■ **Set problem 1**
Count the lines of the records that contain the string "Open" and give only that number.

A New Pope, with a Vincentian Heart

The following is a reflection on the recent election of Pope Francis by Fr. G. Gregory Gay,C.M., Superior General of the Congregation of the Mission and the Daughters of Charity:

When Pope Francis was announced as our new Pope, I recall there was complete silence among those of us watching the television, because no one knew who he was.

In the weeks prior to the conclave, the media was filled with predictions, profiles, and pictures of who the next pope might be, focusing on the Cardinals deemed to be “Papabile”. For me, it was interesting to see that in all the frenzy of information and stories that raced across the media, never once was the name of Cardinal Jorge Mario Bergoglio, the present Pope Francis ever mentioned. No pictures of him shown or the like: a work of the Holy Spirit? Let’s hope so… I believe so.

Pope slumsThe most striking initial impression of this Pope for me is his simplicity and desire to be among people, including his brother bishops, priests, religious, pastoral agents, his people, and especially the poor. He does not stand much on protocol, which can tend to distance our leaders from us. This attitude may be alarming for some Vatican officials and hierarchy. Yet, I believe we are witnessing something that people had hoped for: a Holy Father whose demeanor combines the spirit and way of both Pope John XXIII and Pope John Paul II. In the October 2012 Synod of Bishops in which I was a participant, a number of bishops and other participants spoke both in small groups and plenary sessions of the need for greater simplicity in the way the hierarchy presents itself to the public. That sentiment was constant theme in the Synod.

Saved data entries

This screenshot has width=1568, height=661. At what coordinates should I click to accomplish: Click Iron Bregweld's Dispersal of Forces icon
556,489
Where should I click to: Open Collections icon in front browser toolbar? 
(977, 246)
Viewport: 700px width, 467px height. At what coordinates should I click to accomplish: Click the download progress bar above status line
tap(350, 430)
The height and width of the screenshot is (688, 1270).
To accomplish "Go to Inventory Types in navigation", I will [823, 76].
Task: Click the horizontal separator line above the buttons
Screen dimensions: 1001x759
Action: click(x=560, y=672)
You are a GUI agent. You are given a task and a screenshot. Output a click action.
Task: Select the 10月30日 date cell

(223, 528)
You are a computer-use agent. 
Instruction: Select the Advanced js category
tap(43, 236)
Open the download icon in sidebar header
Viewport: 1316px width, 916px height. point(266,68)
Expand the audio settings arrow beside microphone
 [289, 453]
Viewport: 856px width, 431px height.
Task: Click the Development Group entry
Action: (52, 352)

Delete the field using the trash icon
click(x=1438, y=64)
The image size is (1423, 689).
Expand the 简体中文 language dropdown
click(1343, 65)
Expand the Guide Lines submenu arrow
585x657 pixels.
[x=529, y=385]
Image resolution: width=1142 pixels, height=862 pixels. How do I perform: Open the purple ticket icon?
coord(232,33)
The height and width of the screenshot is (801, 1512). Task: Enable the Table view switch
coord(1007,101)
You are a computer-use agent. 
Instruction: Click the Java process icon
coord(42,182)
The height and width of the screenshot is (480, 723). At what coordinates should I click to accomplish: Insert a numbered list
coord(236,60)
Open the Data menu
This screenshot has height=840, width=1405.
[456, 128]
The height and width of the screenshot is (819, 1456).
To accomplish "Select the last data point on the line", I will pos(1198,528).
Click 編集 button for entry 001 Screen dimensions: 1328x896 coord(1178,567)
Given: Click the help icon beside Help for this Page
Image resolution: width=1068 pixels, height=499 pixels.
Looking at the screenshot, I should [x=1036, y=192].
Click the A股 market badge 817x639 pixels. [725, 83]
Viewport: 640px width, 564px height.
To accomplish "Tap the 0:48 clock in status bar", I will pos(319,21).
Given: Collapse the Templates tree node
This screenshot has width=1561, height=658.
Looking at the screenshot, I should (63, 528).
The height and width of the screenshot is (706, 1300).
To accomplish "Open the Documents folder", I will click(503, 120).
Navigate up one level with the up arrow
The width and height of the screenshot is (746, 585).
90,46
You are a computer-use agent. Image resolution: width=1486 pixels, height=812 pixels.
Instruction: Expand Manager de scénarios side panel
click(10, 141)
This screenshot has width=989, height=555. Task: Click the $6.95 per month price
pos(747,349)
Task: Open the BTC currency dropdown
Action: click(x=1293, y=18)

■ **Set problem 2**
Pick up the reflection on Pope Francis's election after its last sentence and carry it forward.

■ **Exercise result 1**
6

■ **Exercise result 2**
A bishop from the Philippines called on his brother bishops to exhibit greater simplicity in lifestyle and to be present to people as their pastors, not their princes. This is what many of the
Catholic faithful want, except for those caught up in the ‘pomp and circumstance’ fanfare, which can create an impression of distance and superiority. This can lead to an external focus as a way
of demonstrating the ‘glory of God’. Yet, in my opinion, it distracts us from the glory of God found in the dignity of all God’s people, especially the poor.

I found most striking (as did many other people) that Pope Francis’ first action was a humble request to all in St. Peter’s Square and throughout the world to bless and pray for him before he would give his blessing. For me, that was a powerful symbol: asking God’s people bless him in his leadership role as Universal Pastor of our Church. I have high hopes that our Pope will be one for the people, especially for the poor.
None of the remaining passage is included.